Long Covid continues to evade a clear diagnostic test, researchers reported in a study published Monday in the Annals of Internal Medicine.
The findings are part of the National Institute of Health’s RECOVER Initiative, a billion-dollar-plus effort launched in 2021 to research causes and treatments for the estimated 17 million Americans with long Covid.
Monday’s study used data from more than 10,000 patients at 83 clinical sites around the country. The researchers looked at a number of lab results from the patients, including routine blood counts; kidney and liver tests results; and markers of inflammation in the body. They found no differences between those with long Covid and those without the condition.
Dr.
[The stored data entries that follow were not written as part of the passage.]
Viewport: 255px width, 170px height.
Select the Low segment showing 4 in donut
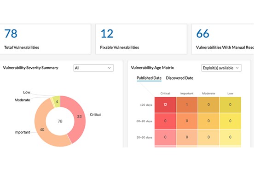pos(57,102)
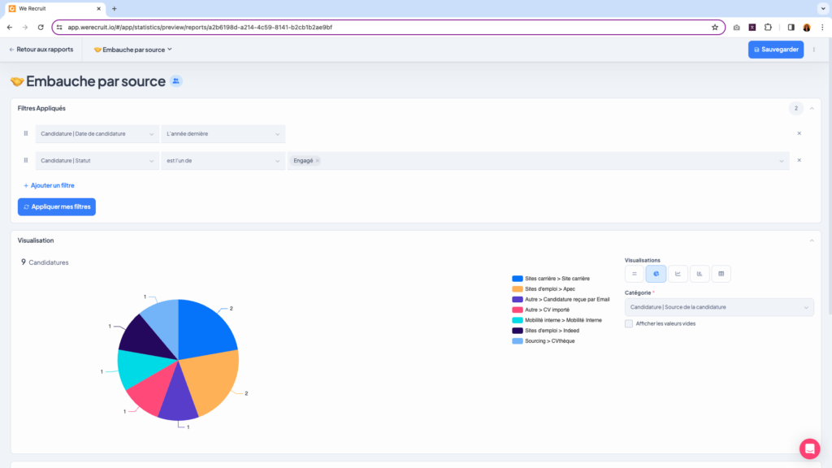
Task: Select the single number visualisation icon
Action: 635,274
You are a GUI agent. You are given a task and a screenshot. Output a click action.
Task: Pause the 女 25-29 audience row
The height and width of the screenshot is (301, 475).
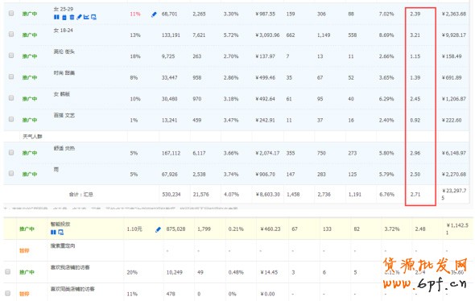point(56,17)
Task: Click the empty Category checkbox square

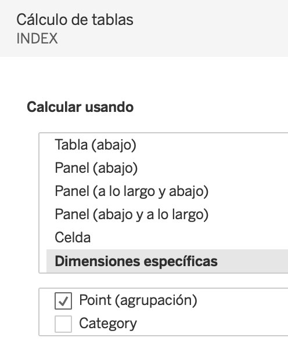Action: tap(63, 324)
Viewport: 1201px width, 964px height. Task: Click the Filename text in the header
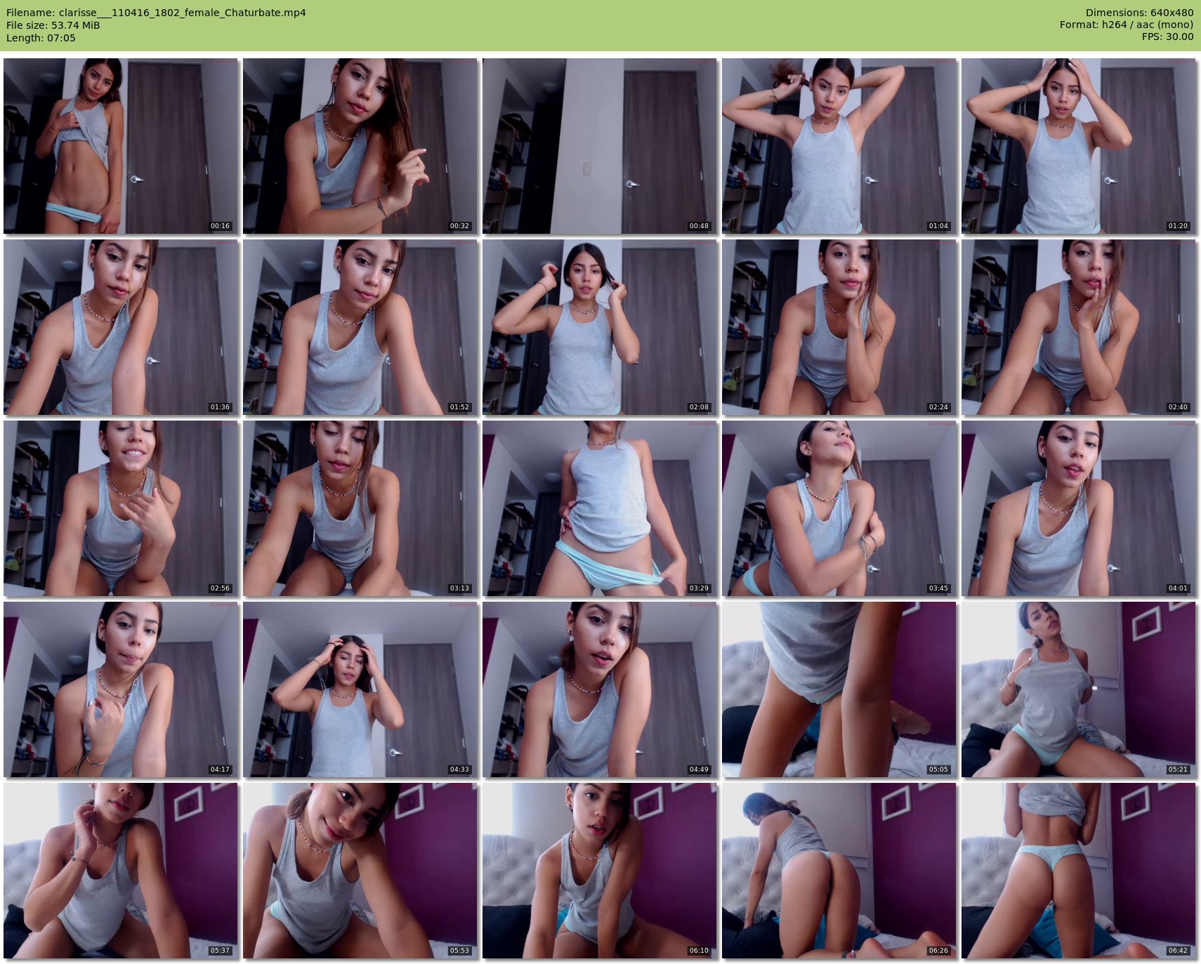pyautogui.click(x=156, y=13)
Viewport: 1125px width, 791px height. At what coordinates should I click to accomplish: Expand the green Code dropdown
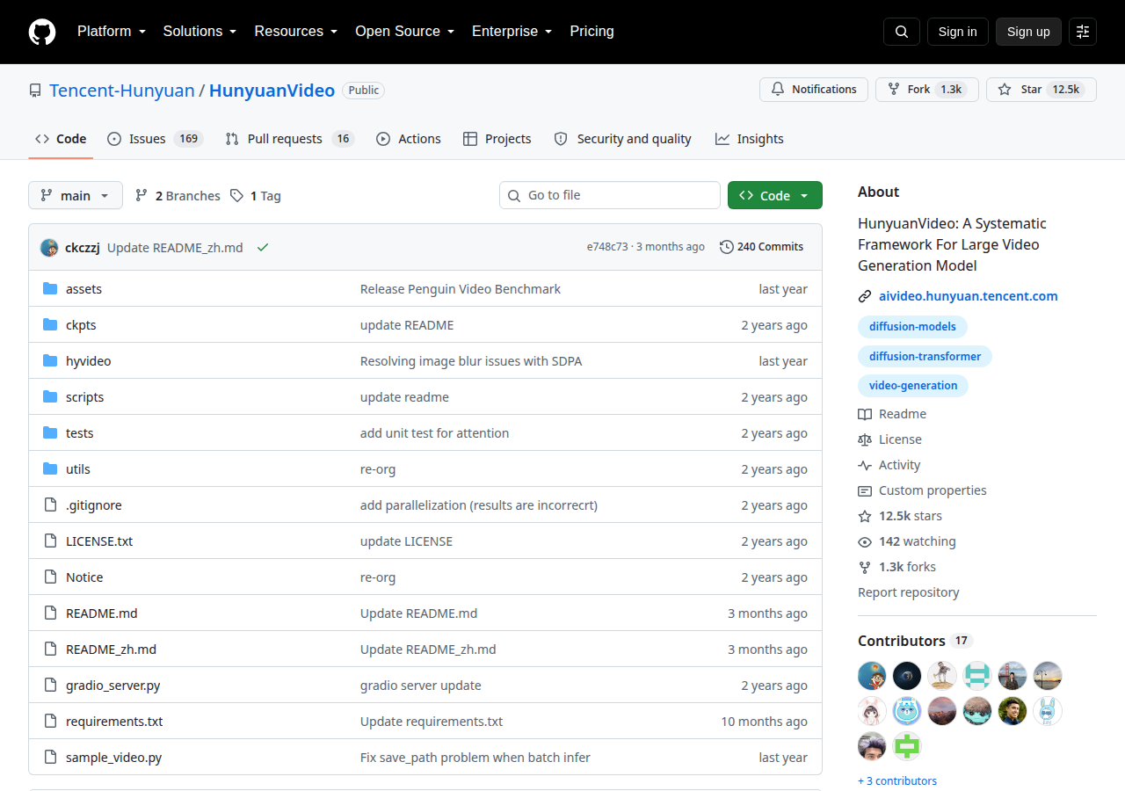pos(775,195)
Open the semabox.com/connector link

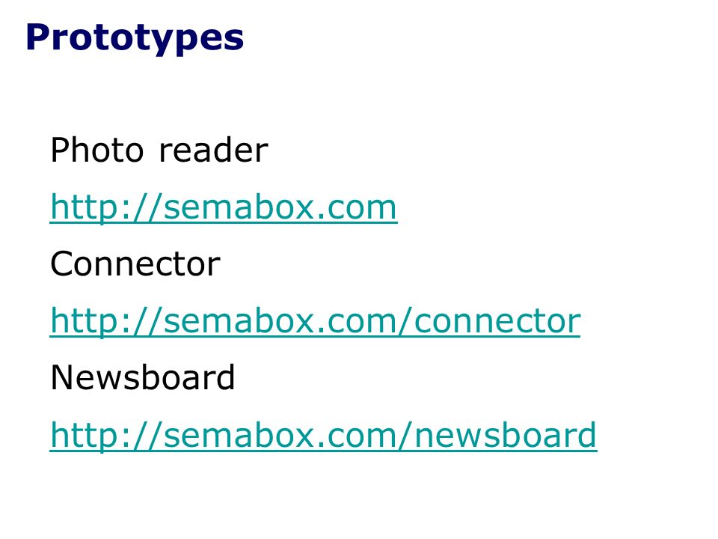pos(315,321)
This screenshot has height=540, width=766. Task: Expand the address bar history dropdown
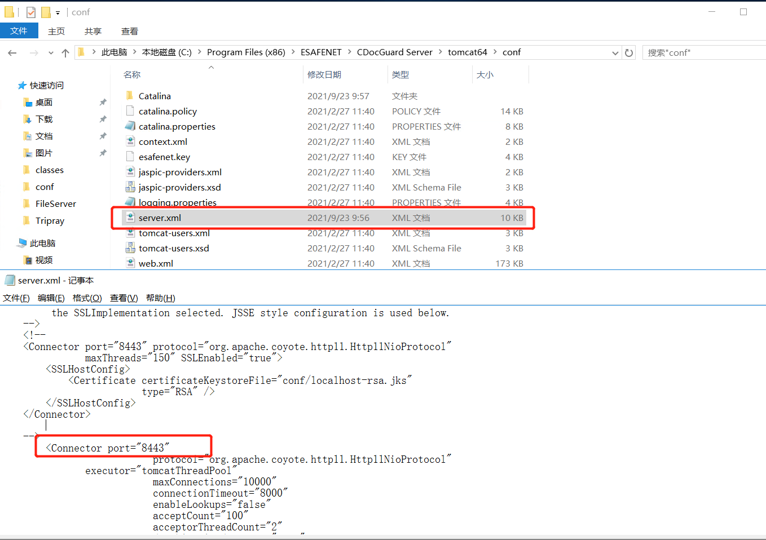coord(615,52)
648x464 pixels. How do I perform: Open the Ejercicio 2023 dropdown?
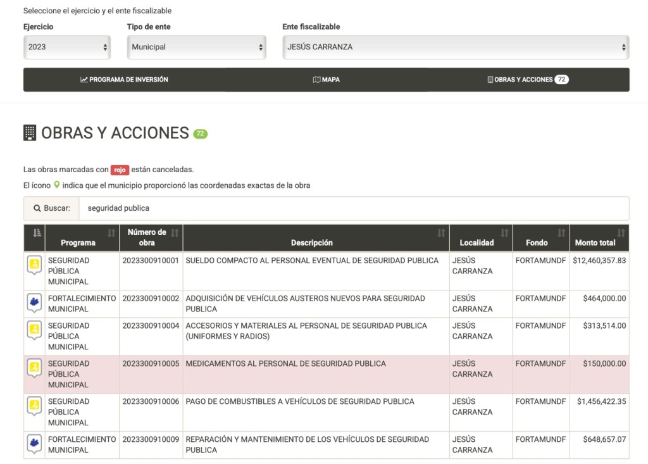pyautogui.click(x=67, y=47)
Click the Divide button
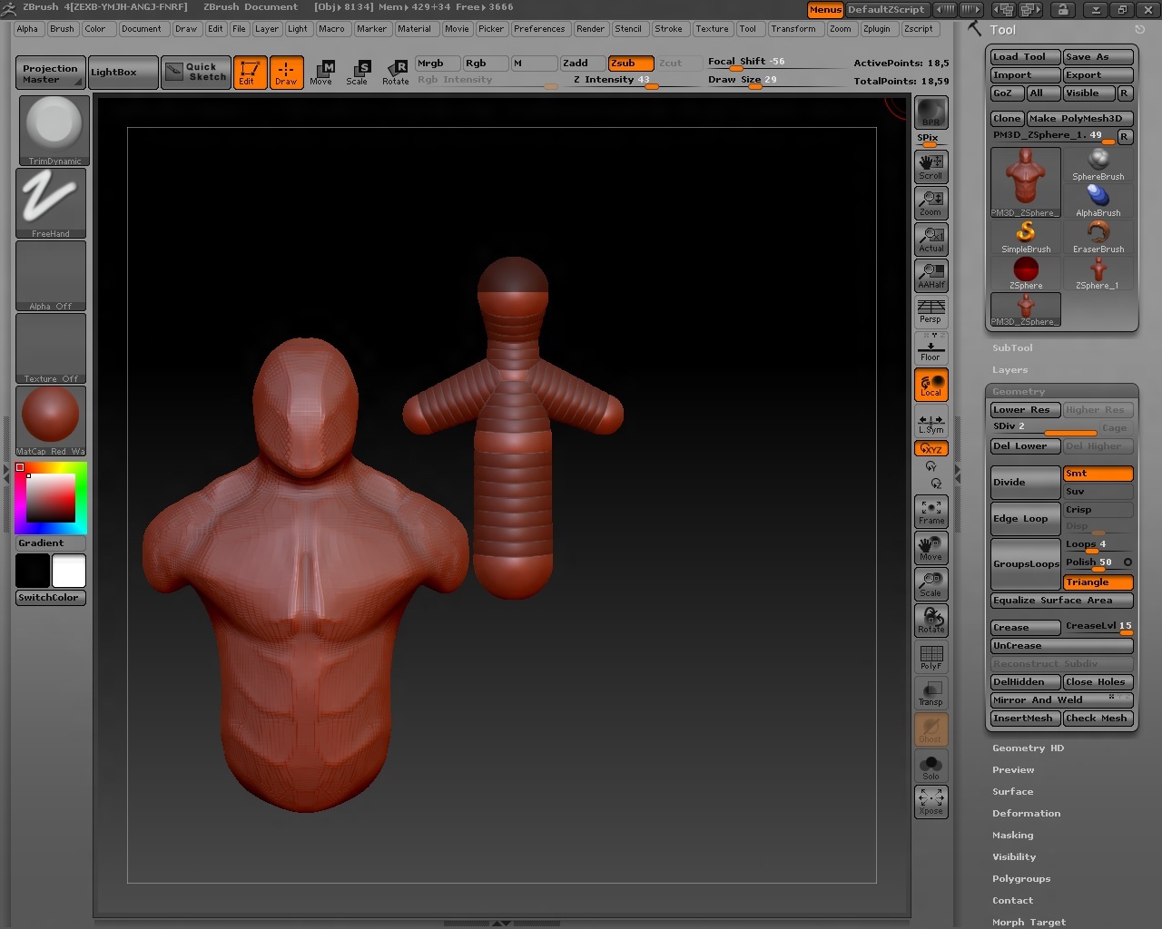 [1025, 483]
Kristine Erlandson, the lead author of the study and an infectious disease physician at the University of Colorado Anschutz Medical Campus, said she was disappointed they weren’t able to find a test that could clue doctors into long Covid.
“I think it is consistent with what we’ve learned more recently,” Erlandson said. “It’s really a symptom-driven condition and there isn’t a specific laboratory value that points us towards that definition or diagnosing someone with long Covid.”
In an accompanying editorial, doctors at Johns Hopkins University School of Medicine wrote, “Clinicians are left to continue doing what we have done in the past: order tests to rule out alternative explanations rather than to diagnose long COVID.”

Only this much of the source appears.